A fundamental tenet of chapter 11 bankruptcies is the absolute priority rule. Initially a judge-created doctrine, the absolute priority rule was partially codified in section 1129(b)(2)(B)(ii) of the Bankruptcy Code. Under section 1129, plans must be “fair and equitable” in order to be confirmed. Section 1129(b)(2)(B)(ii)1 provides guidance as to what constitutes “fair and equitable.” It includes a requirement that junior classes of creditors and equity holders cannot receive property of a debtor during a reorganization, unless all senior classes either are paid in full or vote to accept the plan. This requirement is commonly referred to as the absolute priority rule.
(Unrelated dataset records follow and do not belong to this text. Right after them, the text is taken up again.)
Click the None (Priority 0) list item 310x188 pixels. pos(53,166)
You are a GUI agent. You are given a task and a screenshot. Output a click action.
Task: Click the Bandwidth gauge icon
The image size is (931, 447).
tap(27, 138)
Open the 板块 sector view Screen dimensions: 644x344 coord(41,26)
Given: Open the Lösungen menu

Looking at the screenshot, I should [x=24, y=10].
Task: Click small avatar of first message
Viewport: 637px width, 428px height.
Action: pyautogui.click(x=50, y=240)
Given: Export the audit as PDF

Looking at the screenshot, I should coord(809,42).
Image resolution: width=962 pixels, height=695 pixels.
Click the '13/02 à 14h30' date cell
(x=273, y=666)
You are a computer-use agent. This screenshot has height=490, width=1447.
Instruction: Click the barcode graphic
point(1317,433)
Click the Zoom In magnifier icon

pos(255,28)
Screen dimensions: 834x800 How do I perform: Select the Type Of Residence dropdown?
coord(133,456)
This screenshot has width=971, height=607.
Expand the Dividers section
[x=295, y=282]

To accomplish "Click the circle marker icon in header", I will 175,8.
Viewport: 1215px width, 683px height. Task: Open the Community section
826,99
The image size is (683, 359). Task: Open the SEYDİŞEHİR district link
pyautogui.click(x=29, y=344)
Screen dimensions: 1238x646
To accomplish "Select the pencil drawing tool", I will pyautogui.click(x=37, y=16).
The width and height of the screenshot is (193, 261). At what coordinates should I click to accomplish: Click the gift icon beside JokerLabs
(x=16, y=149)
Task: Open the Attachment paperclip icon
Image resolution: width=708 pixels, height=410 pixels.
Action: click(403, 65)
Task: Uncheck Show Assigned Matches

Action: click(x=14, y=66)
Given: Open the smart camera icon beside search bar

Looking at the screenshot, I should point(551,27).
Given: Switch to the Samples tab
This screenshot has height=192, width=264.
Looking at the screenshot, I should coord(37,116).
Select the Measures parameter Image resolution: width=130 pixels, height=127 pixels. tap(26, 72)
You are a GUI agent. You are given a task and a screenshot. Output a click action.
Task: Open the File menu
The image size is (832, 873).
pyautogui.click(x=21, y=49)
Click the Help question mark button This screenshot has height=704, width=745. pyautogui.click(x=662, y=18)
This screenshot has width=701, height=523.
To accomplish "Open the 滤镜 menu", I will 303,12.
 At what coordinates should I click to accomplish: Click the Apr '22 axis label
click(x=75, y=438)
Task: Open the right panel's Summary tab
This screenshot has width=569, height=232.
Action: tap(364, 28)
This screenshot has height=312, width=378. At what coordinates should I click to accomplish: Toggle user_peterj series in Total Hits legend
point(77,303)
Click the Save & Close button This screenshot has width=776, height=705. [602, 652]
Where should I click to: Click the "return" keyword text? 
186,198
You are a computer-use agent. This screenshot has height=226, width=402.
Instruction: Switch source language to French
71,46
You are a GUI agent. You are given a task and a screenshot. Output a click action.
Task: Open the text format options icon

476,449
Rarely do we see debtors propose plans that blatantly violate the absolute priority rule. Similarly, it is not often that bankruptcy courts deny approval of a disclosure statement on account of the associated plan of reorganization being patently unconfirmable. However, that is what happened in a recent chapter 11 case filed in the United States Bankruptcy Court for the Eastern District of North Carolina. The case, In re CHL, LLC,2 involved a debtor, CHL, LLC, that incorporated as a limited liability company and owned real property in the Wilmington, North Carolina area, comprising of 52 developed lots and 57 acres of undeveloped land. CHL filed a voluntary petition for relief under chapter 11 of the Bankruptcy Code on February 9, 2018. Approximately a month and a half later, it filed its disclosure statement and plan of reorganization. CHL’s plan of reorganization called for its sole member, Mr. Ernest Woodrow Davis, Jr., to retain his equity interest in CHL, without paying creditors in full on account of their prepetition claims totaling more than $19 million.3
In its order denying approval of the disclosure statement, the Bankruptcy Court for the Eastern District of North Carolina, Judge David M. Warren, noted that if a court can determine from reading a plan of reorganization that it does not comply with section 1129 of the Bankruptcy Code, “then it is incumbent upon the Court to decline approval of the disclosure statement and prevent diminution of the estate.”4 The court found that CHL’s plan of reorganization did not propose to pay creditors in full but proposed that Mr. Davis would retain his membership interest without “any infusion of capital by [him] in exchange[.]” The court called the plan not confirmable “on its face” and recommended the debtor file an amended plan, or “at a minimum” file an amended disclosure statement explaining what “new value” Mr. Davis will provide for his continued interest in CHL after confirmation.
The “new value” doctrine is a common law exception to the absolute priority rule. The basic concept behind “new value” is that equity holders may retain their interest in a debtor when they provide contribution, often in the form of capital, to the reorganization. This brings into question what is a sufficient amount of contribution that equity holders should have to provide to maintain their interests. Generally speaking, for the “new value” exception to apply, the value provided must be substantial, necessary, and reasonably equivalent to the value of the interest received in exchange. For more discussion on the “new value” exception, see prior Weil Bankruptcy Blog articles here and here.
CHL is the rare example of a court rejecting a debtor’s disclosure statement due to a proposed plan being patently unconfirmable. While this may indicate a greater willingness by the bankruptcy court to consider the patently unconfirmable argument, practitioners should be wary of placing too much stock in the holding. The facts of CHL are rather egregious, and it is likely the bankruptcy court took the opportunity to encourage debtors and their counsel to be more diligent at the disclosure statement stage, rather than signal a shift in philosophy.
** Weil Summer Associate Jason George contributed to this blog post.
Section 1129(b)(2)(B)(ii) – “[T]he condition that a plan be fair and equitable with respect to a class includes the following requirements: (B) With respect to a class of unsecured claims- (ii) the holder of any claim or interest that is junior to the claims of such class will not receive or retain under the plan on account of such junior claim or interest any property[.]”
In re CHL, LLC, 2018 Bankr. LEXIS 1758 (Bankr. E.D.N.C. June 14, 2018)
CHL’s plan included seven impaired classes entitled to vote. Pursuant to the proposed plan, certain secured creditors, which allegedly were owed $17 million under a promissory note secured by a first priority lien on CHL’s real property, would be paid $8 million via a reorganized note with interest accruing at 6% per annum. Additionally, the proposed plan provided the class of general unsecured claims with a total of $245,000 on account of original claims of $677,344, representing an approximate 36% recovery.
In re CHL, LLC, 2018 Bankr. LEXIS 1758 *10 (Bankr. E.D.N.C. June 14, 2018) quoting In re Pecht, 57 B.R. 137, 139 (Bankr. E.D. Va. 1986).